Analyzing program flow within a many-kernel OpenCL application

  • Authors:
  • Perhaad Mistry;Chris Gregg;Norman Rubin;David Kaeli;Kim Hazelwood

  • Affiliations:
  • Northeastern University, Boston, MA;University of Virginia, Charlottesville, VA;Advanced Micro Devices, Boxborough, MA;Northeastern University, Boston, MA;University of Virginia, Charlottesville, VA

  • Venue:
  • Proceedings of the Fourth Workshop on General Purpose Processing on Graphics Processing Units
  • Year:
  • 2011

Quantified Score

Hi-index 0.00

Visualization

Abstract

Many developers have begun to realize that heterogeneous multi-core and many-core computer systems can provide significant performance opportunities to a range of applications.

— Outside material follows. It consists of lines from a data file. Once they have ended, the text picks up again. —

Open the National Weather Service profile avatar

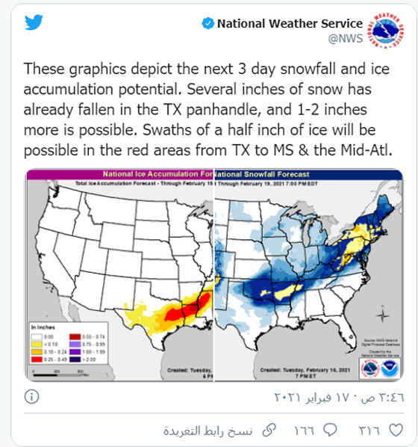[386, 30]
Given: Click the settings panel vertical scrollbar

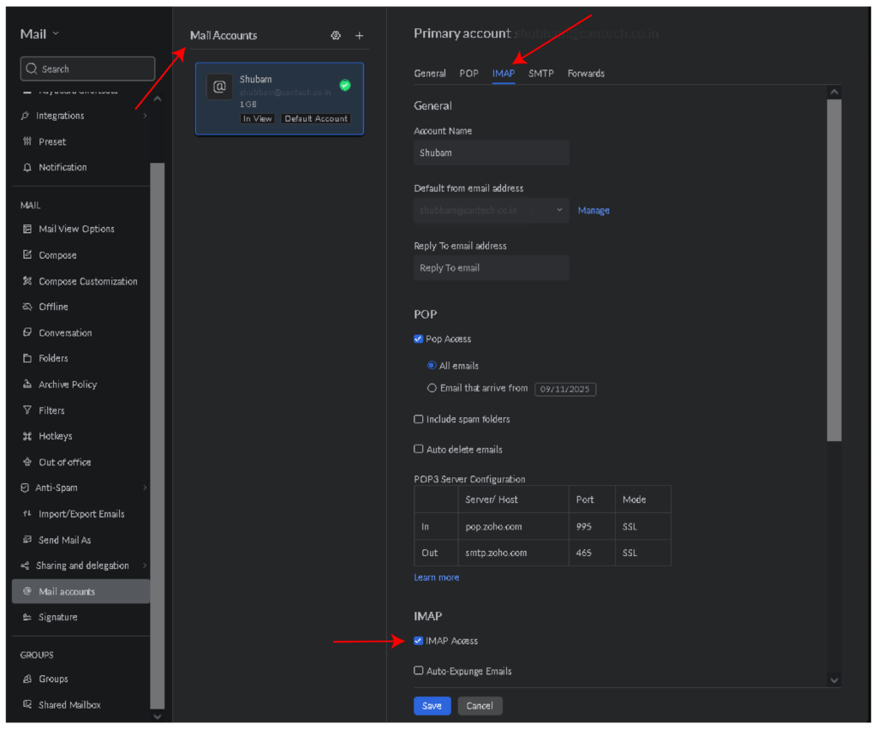Looking at the screenshot, I should click(x=834, y=270).
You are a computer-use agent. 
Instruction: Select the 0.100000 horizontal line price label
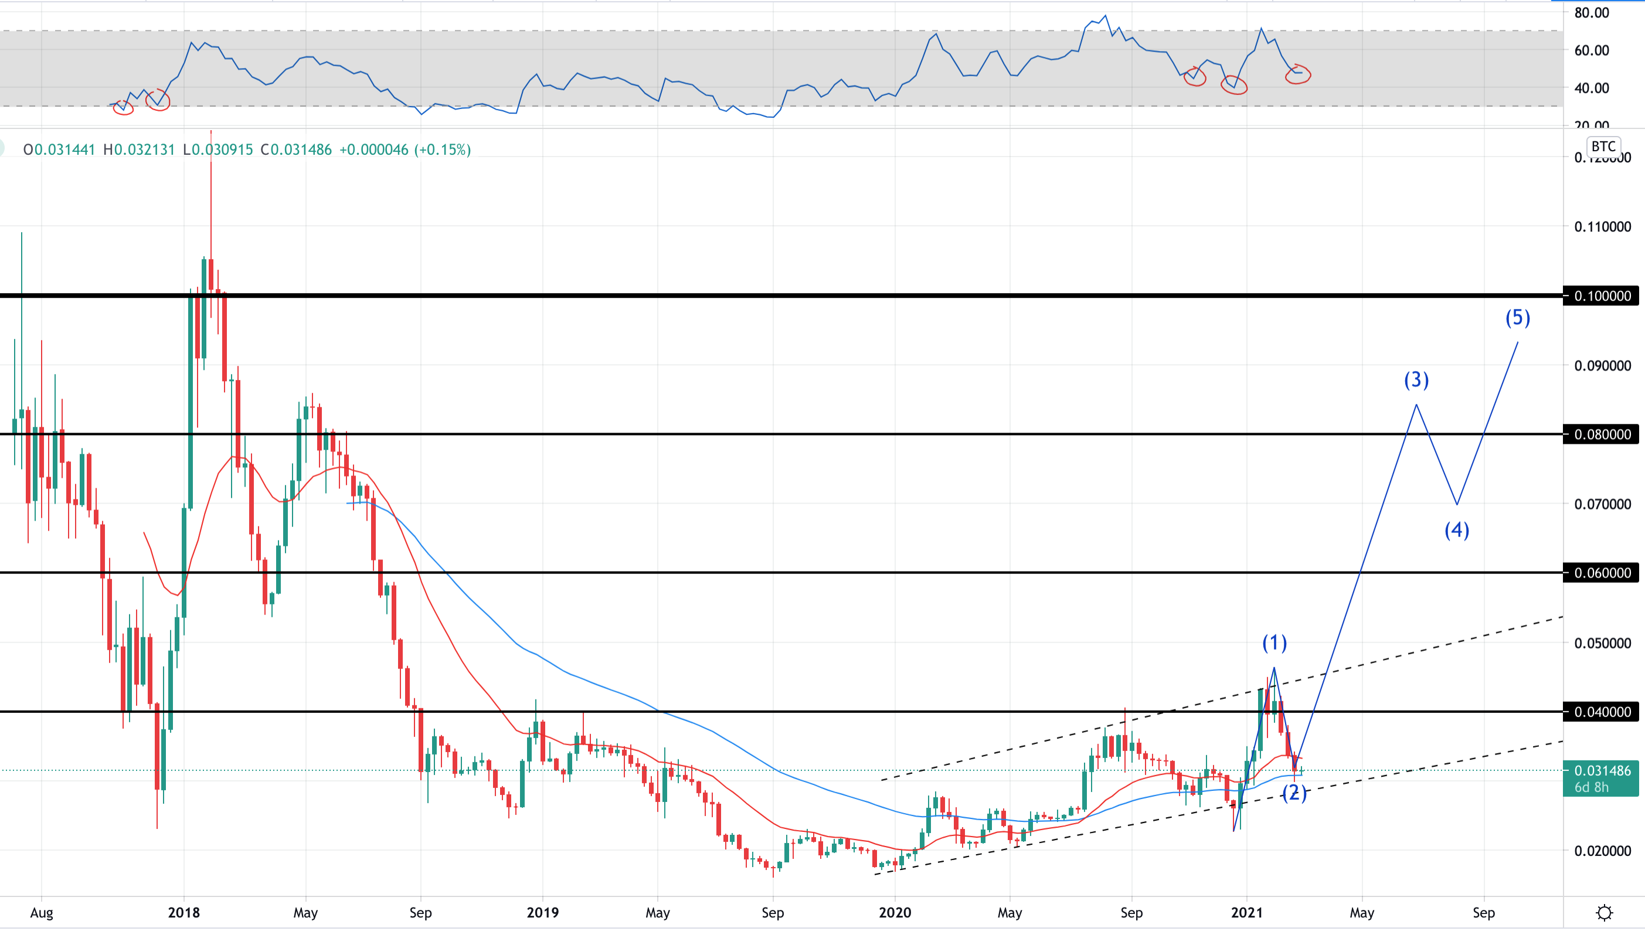1603,296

Typical applications possess multiple components that can be parallelized; developers need to be equipped with proper performance tools to analyze program flow and identify application bottlenecks. In this paper, we analyze and profile the components of the Speeded Up Robust Features (SURF) Computer Vision algorithm written in OpenCL. Our profiling framework is developed using built-in OpenCL API function calls, without the need for an external profiler. We show we can begin to identify performance bottlenecks and performance issues present in individual components on different hardware platforms. We demonstrate that by using run-time profiling using the OpenCL specification, we can provide an application developer with a fine-grained look at performance, and that this information can be used to tailor performance improvements for specific platforms.